Could you return every row below word for word, leaving the pictures out of your answer?

---- Recorded data

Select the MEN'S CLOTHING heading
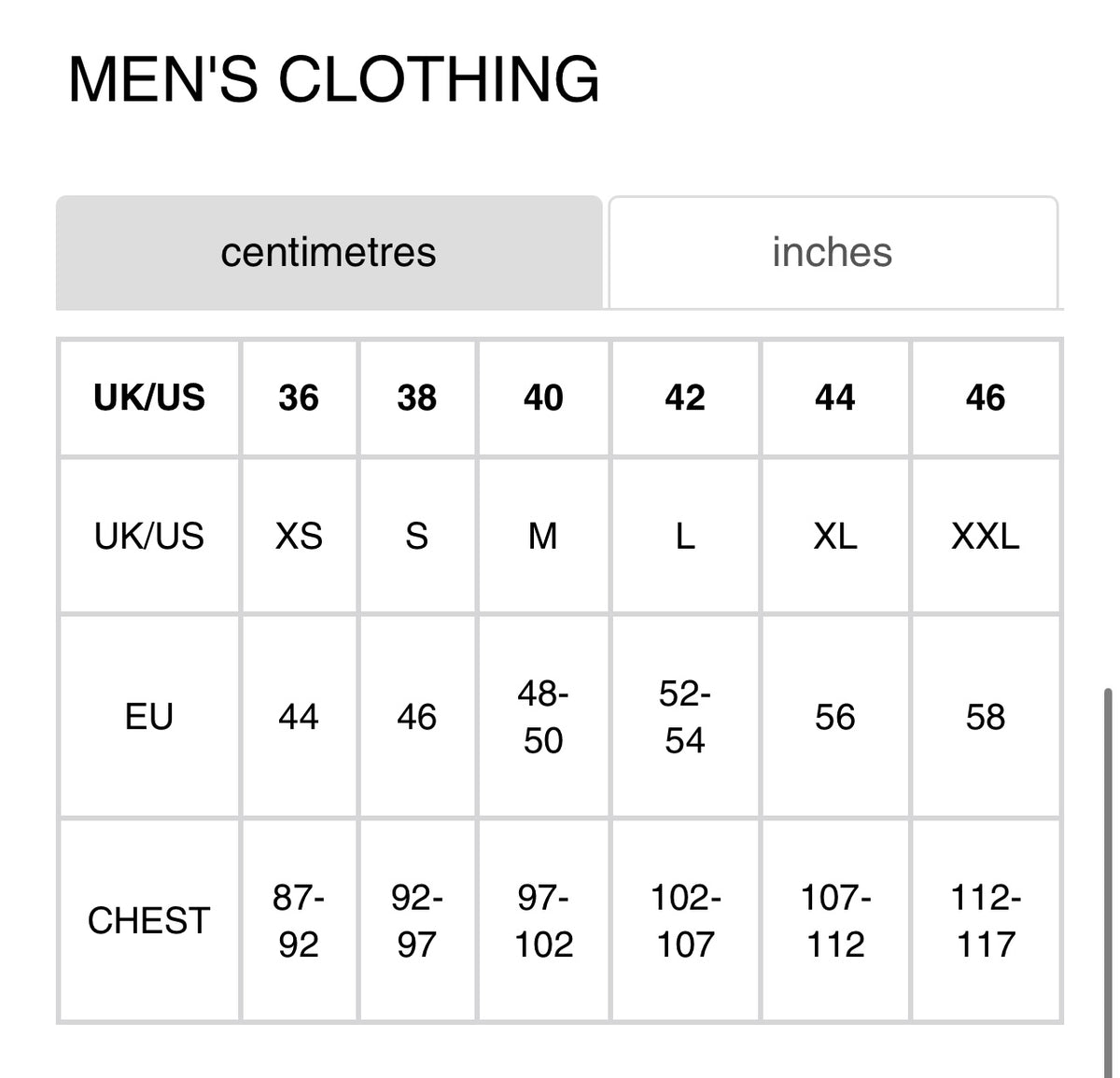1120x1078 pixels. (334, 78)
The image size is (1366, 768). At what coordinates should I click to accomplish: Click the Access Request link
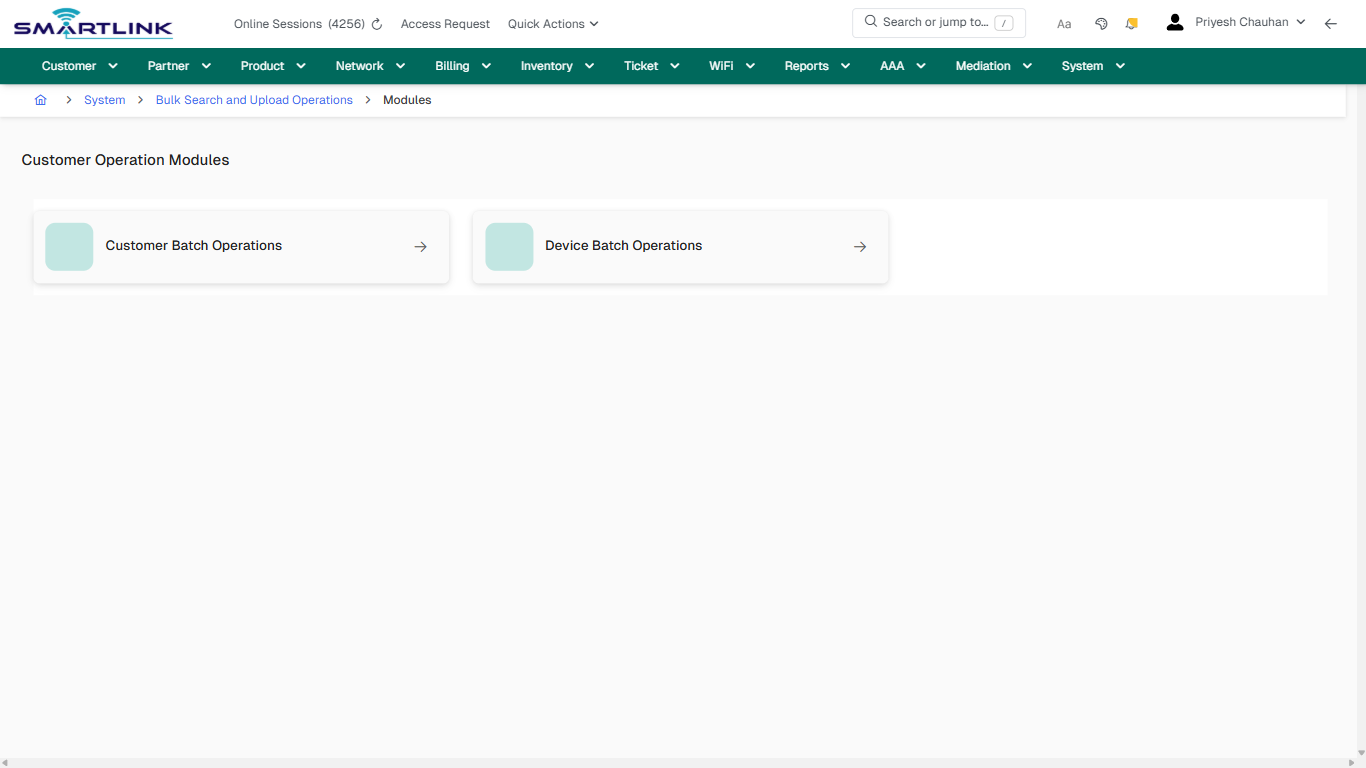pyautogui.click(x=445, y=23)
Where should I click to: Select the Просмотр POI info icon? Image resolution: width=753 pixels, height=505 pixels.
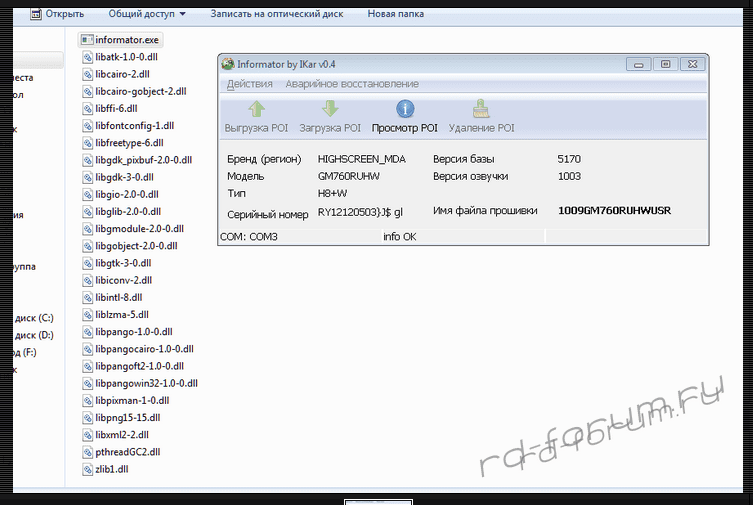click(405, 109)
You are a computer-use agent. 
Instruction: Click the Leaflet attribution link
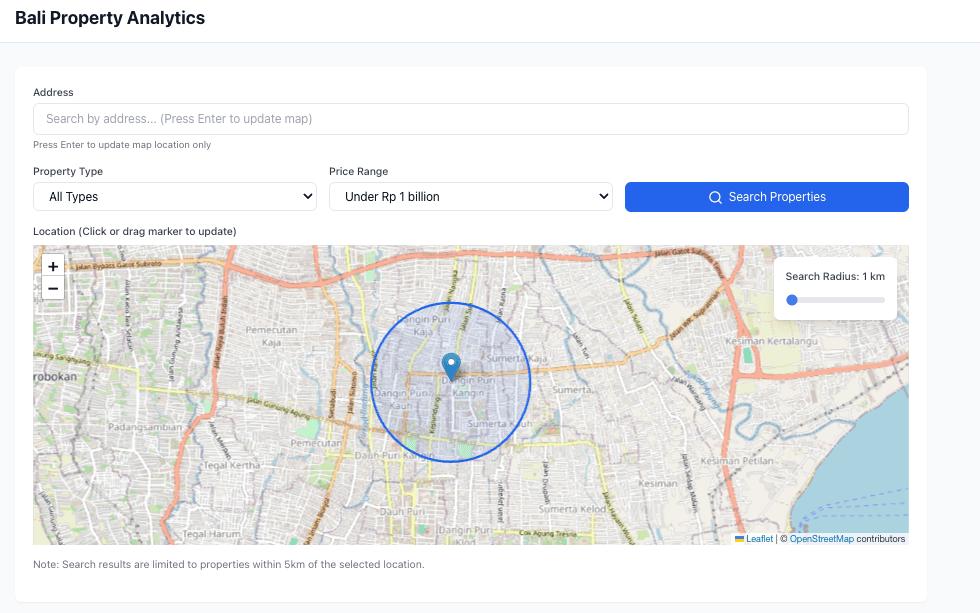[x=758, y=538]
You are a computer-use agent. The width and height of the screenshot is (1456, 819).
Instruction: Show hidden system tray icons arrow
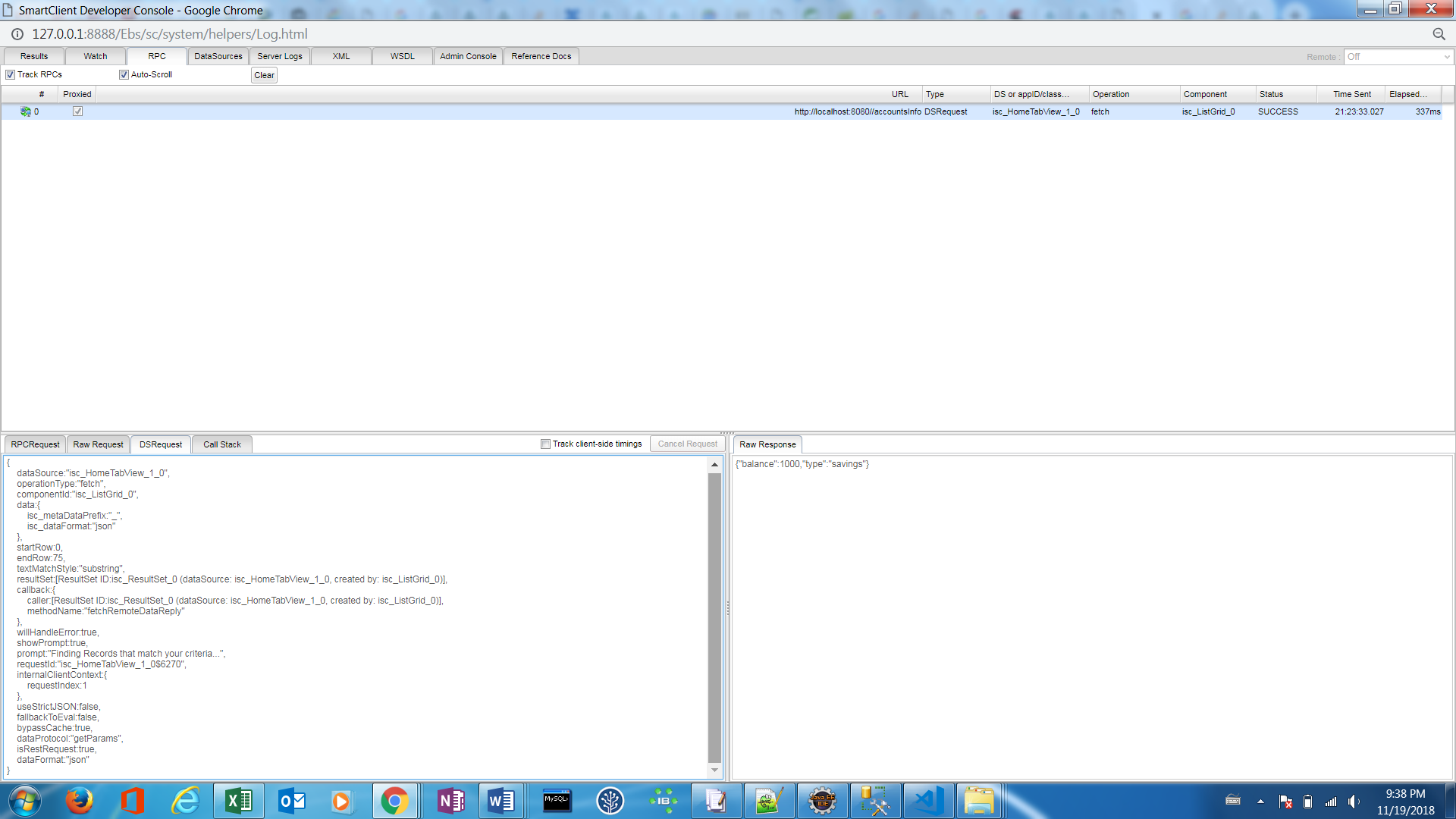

--------

» **Correct answer**:
Select the MEN'S CLOTHING heading
1120x1078 pixels. (334, 78)
The image size is (1366, 768). At what coordinates should I click to accomplish: Click the Access Request link
pyautogui.click(x=445, y=23)
Where should I click to: Select the Просмотр POI info icon? Image resolution: width=753 pixels, height=505 pixels.
click(405, 109)
You are a computer-use agent. 
Instruction: Click the Leaflet attribution link
[x=758, y=538]
You are a computer-use agent. The width and height of the screenshot is (1456, 819).
Instruction: Show hidden system tray icons arrow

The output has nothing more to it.